## INSTRUCTIONS TO FOLLOW:
With the images removed, write out each record exactly as given.

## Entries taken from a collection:
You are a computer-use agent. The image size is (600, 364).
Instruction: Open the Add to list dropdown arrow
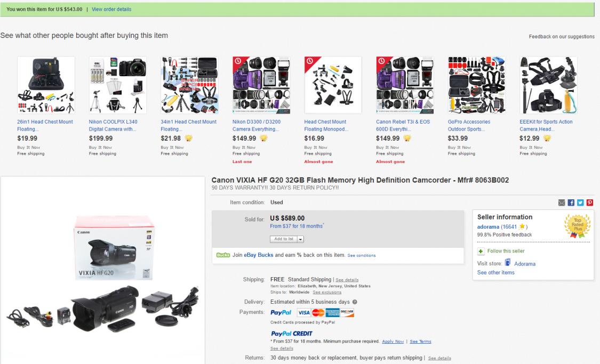(x=292, y=239)
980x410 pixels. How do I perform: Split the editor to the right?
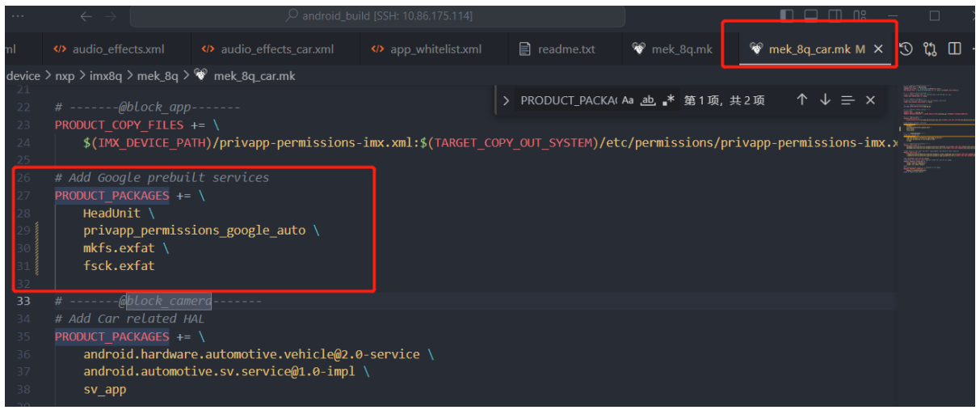coord(954,49)
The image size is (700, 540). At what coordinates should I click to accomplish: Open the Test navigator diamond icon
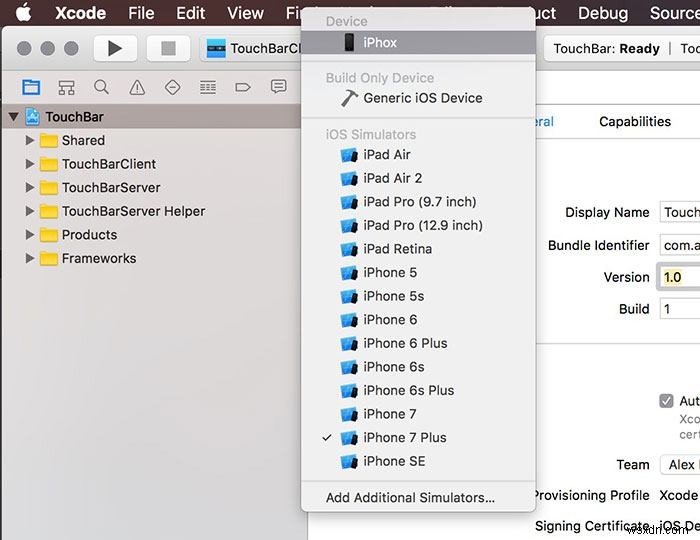pyautogui.click(x=172, y=87)

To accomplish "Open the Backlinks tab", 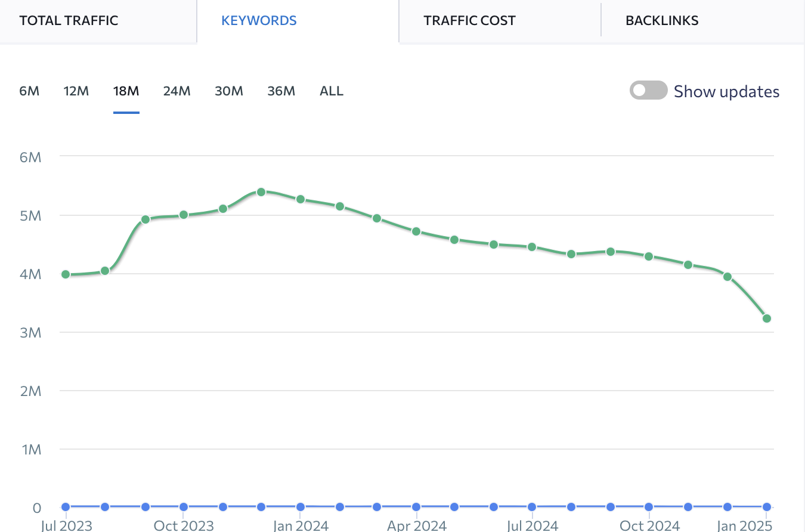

## EXERCISE RESULT:
You are a computer-use agent. The image size is (600, 364).
Instruction: Open the Add to list dropdown arrow
(x=292, y=239)
980x410 pixels. How do I perform: Split the editor to the right?
coord(954,49)
The image size is (700, 540). At what coordinates should I click to accomplish: Open the Test navigator diamond icon
pyautogui.click(x=172, y=87)

To accomplish "Open the Backlinks tab", 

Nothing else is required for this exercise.